Actually I doubt the Coalition would see this as vote winning enough but it's still worth lobbying to see if something can be put into here.

Also if they are going to outlaw being nasty to someone through the words you use why just apply that to your spouse. Why not say it applies to others with whom you live who are children? It's discriminatory against children if it is introduced only to protect adults. We need the children's commissioner lobbying on this too.

OP posts:
Flibbertyjibbet · 14/12/2011 16:34

I was smacked as a child. I will not smack my children and I have told dp that I will not tolerate any smacking of our children by him.

Smacking or any other form of physical force against a child, whether its a tap on the head, a smack on the hand, or anything worse, is wrong. It simply teaches children that its ok to hit someone when they make you angry or do something you don't like them doing. And vice versa that its ok for others to hit them.

In my own experience this was (in a past relationship) a direct cause of my partner thinking it was ok to use physical force against me if I annoyed him, and me thinking I had to accept that, as I had annoyed him/made him angry.

I will not let my boys grow up thinking that this is acceptable. They ARE disciplined, in effective but non-physical ways.

Sirzy · 14/12/2011 16:36

So your happily slagging on smackers, you post in aibu yet your not trying to start a debate? Ok then!

What's wrong with debating the issue anyway? Or is it the case that you are unable to do that without insulting people simply because they don't agree with your view on the issue?

exoticfruits · 14/12/2011 16:40

I don't agree with smacking, but I think that some parents can then resort to alternatives that are worse.
I think that more parenting classes are needed to educate parents.
When you can read on a parenting website that it is perfectly reasonable to wash out a DCs mouth with soap -to quote -'as long as it is part of a loving relationship'Shock or that social services will take them away-you wonder about some parents!

OldGreyWassailTest · 14/12/2011 16:41

I refuse to debate with people who turn the word 'smack' into 'hit'.
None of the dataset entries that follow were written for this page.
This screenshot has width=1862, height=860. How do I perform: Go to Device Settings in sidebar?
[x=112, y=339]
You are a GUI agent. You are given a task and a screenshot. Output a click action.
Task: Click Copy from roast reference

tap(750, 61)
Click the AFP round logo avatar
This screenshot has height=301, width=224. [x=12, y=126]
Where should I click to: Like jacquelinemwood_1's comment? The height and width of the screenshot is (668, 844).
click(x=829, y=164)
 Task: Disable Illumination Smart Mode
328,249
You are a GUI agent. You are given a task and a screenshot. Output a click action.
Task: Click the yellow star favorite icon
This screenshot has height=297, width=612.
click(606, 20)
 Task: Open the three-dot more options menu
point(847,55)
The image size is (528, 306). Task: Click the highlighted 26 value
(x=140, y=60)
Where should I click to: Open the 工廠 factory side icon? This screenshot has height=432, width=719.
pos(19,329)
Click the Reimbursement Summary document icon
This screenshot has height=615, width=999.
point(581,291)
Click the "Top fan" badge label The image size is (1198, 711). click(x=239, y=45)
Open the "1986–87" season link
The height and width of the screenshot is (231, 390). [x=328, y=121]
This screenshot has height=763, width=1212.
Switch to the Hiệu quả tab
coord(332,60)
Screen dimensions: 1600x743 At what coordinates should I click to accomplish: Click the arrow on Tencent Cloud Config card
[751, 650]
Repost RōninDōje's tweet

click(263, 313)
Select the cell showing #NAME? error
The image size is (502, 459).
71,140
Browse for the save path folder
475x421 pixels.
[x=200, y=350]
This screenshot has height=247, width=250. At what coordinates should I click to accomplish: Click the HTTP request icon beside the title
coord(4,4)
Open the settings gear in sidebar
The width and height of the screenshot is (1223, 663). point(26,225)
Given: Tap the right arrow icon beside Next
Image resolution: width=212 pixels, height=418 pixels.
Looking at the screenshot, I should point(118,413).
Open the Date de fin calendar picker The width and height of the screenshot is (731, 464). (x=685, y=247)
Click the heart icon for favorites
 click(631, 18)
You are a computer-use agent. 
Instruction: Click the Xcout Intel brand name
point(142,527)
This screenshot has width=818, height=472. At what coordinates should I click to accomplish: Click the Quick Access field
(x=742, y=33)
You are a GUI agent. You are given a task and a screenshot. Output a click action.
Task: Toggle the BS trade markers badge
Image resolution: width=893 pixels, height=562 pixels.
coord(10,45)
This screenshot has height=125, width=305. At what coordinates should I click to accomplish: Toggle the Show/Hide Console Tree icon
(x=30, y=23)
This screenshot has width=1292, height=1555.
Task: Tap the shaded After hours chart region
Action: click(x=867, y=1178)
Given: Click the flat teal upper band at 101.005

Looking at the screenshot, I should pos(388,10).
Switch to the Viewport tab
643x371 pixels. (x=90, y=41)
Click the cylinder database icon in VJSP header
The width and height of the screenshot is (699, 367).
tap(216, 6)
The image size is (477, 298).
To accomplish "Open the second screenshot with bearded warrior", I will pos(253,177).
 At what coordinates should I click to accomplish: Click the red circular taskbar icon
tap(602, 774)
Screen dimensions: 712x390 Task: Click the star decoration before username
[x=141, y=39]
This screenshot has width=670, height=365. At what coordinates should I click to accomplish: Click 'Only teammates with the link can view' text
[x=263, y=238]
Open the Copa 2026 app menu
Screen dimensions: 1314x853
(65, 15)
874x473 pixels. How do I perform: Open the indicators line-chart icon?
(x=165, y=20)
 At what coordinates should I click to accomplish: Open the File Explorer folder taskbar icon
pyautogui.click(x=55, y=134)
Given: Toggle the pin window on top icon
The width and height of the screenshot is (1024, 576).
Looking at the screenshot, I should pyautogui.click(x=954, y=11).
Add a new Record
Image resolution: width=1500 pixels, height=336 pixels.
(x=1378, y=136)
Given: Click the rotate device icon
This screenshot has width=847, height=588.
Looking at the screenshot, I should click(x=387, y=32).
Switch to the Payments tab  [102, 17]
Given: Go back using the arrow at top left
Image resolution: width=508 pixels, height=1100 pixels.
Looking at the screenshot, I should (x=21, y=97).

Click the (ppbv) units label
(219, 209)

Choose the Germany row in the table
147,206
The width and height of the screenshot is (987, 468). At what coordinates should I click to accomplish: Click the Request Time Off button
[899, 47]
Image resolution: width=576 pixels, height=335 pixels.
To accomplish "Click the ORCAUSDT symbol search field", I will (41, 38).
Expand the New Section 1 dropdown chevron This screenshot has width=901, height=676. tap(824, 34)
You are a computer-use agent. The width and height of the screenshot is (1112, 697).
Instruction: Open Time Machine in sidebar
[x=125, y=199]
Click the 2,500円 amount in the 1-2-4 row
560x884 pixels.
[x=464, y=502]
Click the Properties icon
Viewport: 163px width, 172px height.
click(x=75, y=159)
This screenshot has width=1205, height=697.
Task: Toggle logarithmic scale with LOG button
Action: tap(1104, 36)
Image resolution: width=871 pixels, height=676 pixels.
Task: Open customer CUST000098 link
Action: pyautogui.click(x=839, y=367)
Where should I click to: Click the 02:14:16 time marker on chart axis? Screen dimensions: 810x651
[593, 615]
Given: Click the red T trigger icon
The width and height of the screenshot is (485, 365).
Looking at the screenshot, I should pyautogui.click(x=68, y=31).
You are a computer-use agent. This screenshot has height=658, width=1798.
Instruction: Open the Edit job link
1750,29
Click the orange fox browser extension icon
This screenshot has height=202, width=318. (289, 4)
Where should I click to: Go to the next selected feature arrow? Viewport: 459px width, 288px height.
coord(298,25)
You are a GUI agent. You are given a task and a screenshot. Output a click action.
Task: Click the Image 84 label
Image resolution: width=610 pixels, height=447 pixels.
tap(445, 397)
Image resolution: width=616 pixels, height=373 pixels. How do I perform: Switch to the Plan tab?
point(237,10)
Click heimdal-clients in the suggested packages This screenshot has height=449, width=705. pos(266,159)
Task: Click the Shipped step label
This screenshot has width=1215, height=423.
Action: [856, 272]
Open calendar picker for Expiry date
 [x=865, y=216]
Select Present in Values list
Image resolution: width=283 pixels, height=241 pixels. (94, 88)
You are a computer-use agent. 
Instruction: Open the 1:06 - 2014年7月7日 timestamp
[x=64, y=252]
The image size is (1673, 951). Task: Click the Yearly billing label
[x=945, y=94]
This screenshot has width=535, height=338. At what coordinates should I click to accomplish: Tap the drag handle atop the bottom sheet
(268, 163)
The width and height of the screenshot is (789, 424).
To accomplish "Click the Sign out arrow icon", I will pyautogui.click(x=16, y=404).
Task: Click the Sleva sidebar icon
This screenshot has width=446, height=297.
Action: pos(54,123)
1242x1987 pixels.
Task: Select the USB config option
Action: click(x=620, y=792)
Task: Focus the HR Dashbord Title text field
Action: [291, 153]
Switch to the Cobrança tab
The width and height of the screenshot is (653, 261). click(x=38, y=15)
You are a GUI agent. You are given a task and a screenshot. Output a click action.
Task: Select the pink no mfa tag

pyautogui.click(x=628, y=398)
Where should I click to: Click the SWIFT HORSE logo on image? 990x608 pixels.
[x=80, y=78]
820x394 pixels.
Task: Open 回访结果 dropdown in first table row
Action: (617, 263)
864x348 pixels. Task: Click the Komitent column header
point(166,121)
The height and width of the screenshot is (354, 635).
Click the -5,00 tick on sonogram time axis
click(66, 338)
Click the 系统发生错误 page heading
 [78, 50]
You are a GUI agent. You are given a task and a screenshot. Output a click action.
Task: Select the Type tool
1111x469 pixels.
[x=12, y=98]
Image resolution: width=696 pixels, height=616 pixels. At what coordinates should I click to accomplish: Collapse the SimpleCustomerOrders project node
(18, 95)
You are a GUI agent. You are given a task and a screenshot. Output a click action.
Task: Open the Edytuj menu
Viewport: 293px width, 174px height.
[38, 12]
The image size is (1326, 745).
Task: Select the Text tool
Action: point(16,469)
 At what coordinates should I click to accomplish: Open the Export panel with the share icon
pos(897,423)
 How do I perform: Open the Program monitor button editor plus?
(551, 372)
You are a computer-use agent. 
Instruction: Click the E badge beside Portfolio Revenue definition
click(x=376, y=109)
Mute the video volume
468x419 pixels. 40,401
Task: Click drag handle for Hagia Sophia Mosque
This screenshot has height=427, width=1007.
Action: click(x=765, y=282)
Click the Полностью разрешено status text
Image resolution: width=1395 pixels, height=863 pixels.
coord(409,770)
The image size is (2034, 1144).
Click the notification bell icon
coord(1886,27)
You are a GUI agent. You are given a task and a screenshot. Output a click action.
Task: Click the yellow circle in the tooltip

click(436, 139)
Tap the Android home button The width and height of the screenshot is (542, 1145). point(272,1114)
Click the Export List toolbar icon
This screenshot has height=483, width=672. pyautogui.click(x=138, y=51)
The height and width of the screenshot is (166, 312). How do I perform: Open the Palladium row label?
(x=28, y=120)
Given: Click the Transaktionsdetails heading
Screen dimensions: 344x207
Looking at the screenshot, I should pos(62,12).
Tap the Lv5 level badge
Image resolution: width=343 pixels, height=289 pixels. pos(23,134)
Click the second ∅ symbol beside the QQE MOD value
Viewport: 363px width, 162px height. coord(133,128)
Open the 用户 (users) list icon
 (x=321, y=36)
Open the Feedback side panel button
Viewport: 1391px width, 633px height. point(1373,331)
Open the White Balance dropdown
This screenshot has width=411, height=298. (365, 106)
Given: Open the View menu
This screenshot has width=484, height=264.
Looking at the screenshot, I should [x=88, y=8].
RumourOfAHurricane · 14/12/2011 16:41

This reply has been deleted

Message withdrawn

OldeChestnut · 14/12/2011 16:41

i think a lot of the problems we have at the moment are down to poor and ineffectual parenting

a smack can be very effective at the right time

Kladdkaka · 14/12/2011 16:41

Having said that, the reason for the ban in the first place was that a sizeable proportion of the population had already come round to the idea that smacking was a bad idea: in other words, the country was ready for it, which always helps with legislation.

That's not true. The shift in attitudes came after the change in the law. Of the countries which have explicity banned smacking only Finland had majority public support prior to abolition.

OldeChestnut · 14/12/2011 16:42

screeching and swearing at a child is way more damaging than a whack on the backside imo

cory · 14/12/2011 16:42

So why is it that there seems to have been no increase in other kinds of child abuse in countries which have introduced their anti-smacking ban? Is it only British parents who can't be trusted not to come up with anything worse?

Dawndonnathatchristmasiscoming · 14/12/2011 16:43

I don't understand why anyone would smack a child, but then I come from a home where there was no such thing as a gentle smack, I was belted or had stuff thrown at me, or my hair pulled.

Kladdkaka · 14/12/2011 16:45

And for those who are kidding themselves ... in the UK smacking IS common assault. The reason parents who smack their children don't get prosecuted is that the law allows the defence of 'reasonable chastisment' for parents who commit common assault against their children.

grumpypants · 14/12/2011 16:47

I feel very strongly that there are alternatives to smacking, and we don't smack. However, it does take a lot of effort to raise children so that a) they don't need to be disciplined because they pretty much do what you want and b) to use alternative effective methods of discipline. I don't want to see somebody prosecuted for losing their cool and smacking a child's hand tbh. I don't see myself as 'better' just because I don't smack.